Com participação em mesas de todos os espaços que abrigaram programação brasileira no Salão do Livro, Milton Hatoum foi o escritor do Brasil com maior destaque no evento parisiense.
E, coincidência ou não, foi justamente durante sua apresentação que o presidente François Hollande visitou a feira de livros, permanecendo cerca de meia hora na sala reservada aos palestrantes do Centre National du Livre (CNL). De lá, ele podia escutar Hatoum contando como ficou surpreso com a recepção francesa de seu romance estreia, "Relato de um Certo Oriente".

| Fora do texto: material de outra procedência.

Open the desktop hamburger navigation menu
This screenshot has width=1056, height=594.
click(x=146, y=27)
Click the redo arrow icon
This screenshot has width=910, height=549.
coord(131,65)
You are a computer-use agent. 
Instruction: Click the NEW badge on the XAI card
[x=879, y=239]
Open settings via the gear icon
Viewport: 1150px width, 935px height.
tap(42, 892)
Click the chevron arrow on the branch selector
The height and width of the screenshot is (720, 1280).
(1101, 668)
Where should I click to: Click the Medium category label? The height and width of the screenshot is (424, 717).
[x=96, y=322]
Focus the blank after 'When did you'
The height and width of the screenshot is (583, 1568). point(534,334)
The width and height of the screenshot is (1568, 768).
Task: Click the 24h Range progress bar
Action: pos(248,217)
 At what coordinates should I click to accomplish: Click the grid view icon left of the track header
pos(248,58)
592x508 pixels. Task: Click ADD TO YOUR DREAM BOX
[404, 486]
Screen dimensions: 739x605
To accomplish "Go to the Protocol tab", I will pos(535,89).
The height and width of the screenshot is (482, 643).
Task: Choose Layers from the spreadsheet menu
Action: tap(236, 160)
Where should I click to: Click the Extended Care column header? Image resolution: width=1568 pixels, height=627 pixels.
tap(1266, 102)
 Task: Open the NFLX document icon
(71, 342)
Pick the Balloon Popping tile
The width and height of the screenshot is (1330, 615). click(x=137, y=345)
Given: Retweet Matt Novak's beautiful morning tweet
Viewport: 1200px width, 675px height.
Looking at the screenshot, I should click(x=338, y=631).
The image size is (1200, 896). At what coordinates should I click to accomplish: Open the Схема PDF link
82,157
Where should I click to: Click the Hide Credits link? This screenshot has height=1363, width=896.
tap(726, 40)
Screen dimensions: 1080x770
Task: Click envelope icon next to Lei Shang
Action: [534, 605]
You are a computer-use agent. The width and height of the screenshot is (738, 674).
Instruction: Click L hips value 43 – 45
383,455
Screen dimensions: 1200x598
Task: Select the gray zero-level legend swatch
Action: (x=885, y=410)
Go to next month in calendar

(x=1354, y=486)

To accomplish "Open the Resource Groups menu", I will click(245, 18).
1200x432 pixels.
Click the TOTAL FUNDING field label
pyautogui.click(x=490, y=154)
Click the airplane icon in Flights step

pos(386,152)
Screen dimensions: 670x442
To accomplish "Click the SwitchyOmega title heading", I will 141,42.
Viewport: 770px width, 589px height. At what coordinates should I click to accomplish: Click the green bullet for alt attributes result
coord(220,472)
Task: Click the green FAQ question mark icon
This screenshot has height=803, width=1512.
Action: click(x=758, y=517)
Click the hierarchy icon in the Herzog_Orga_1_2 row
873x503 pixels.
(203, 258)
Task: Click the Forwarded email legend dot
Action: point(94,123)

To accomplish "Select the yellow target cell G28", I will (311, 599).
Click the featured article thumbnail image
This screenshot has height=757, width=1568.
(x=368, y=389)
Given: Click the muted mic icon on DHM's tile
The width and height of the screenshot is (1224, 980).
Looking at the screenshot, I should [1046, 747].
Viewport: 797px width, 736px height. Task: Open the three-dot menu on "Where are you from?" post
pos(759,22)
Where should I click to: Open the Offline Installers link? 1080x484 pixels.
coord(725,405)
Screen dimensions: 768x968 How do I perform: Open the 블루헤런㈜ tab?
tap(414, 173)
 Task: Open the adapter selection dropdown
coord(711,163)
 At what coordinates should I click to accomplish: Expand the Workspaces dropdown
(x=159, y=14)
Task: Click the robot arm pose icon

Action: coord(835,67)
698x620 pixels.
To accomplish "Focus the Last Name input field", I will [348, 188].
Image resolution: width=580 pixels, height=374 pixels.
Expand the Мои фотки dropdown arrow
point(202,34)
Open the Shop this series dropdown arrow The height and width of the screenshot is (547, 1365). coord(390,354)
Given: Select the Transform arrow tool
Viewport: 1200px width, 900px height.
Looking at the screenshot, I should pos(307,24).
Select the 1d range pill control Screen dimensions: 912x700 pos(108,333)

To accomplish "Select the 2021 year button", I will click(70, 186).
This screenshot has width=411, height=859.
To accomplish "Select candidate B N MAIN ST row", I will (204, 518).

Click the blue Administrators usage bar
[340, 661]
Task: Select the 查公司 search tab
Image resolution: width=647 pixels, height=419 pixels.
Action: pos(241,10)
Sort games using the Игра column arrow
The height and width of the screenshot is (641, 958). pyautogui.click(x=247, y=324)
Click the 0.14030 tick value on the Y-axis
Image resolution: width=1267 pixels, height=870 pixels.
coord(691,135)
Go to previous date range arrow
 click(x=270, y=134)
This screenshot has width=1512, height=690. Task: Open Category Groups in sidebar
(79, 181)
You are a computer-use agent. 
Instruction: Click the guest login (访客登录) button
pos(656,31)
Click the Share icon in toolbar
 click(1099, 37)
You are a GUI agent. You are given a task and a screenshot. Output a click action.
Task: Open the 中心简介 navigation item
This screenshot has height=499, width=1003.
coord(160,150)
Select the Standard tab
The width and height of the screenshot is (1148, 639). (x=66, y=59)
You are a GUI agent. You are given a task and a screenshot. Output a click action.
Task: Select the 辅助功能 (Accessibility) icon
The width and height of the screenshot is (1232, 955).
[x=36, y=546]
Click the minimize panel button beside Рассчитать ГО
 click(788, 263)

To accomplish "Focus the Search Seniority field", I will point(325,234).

Uma surpresa que certamente já se dissipou no tempo, com o sucesso das traduções de suas obras e, agora, com a HQ "Dois Irmãos" - que foi lançada primeiramente na França e só depois do Salão de Paris deve chegar às livrarias brasileiras.
A mesa com Hatoum e com os autores da graphic novel, Fábio Moon e Gabriel Bá, no domingo (22), lotou o pequeno auditório do estande oficial brasileiro (mas deve-se observar que a alta frequência do público aos eventos do país homenageado foi a marca positiva do Salão).
A curiosidade do público e do mediador Michel Riaudel (tradutor francês de Hatoum) recaiu sobre o fato de irmãos gêmeos serem responsáveis pela adaptação para quadrinhos do livro que narra justamente uma história de rivalidade entre gêmeos.
A tônica geral das apresentações do autor de "Cinzas do Norte", porém, foi a questão da imagem exótica que o Brasil ainda projeta pelo mundo e de como o autor de livros que se passam na Amazônia, com todo o potencial de estereótipo que isso representa, conseguiu escapar da carga simbólica herdada de Jorge Amado.
Hatoum evocou a "circularidade da literatura" para falar do modo como os relatos de "As Mil e uma Noites" aparecem filtrados pelo argentino Jorge Luis Borges na oralidade de seu primeiro livro. E falou do peso da leitura de Flaubert e Proust em "Dois Irmãos".
O que pareceria uma reivindicação de universalidade, no entanto, foi contrabalançado por comentários sobre o lugar específico do intelectual e do escritor latino-americano, uma condição que diz respeito menos a temáticas locais do que a uma percepção dos contrastes ("borgeanos", mas também políticos) entre centro e periferia.
A mesa de Hatoum com o romancista libanês Amin Maalouf, no Institut Français, ampliou essa ideia, ao incorporar a experiência dos imigrantes árabes e a relação com a língua dos ancestrais.
Maalouf celebrou a mestiçagem como a grande contribuição do Brasil, mas coube ao mediador Pascal Joudana encerrar a mesa colocando a mestiçagem linguística acima da mestiçagem racial: "A língua francesa é um 'créole' do latim, o que faz de todos nós mestiços e, portanto, brasileiros".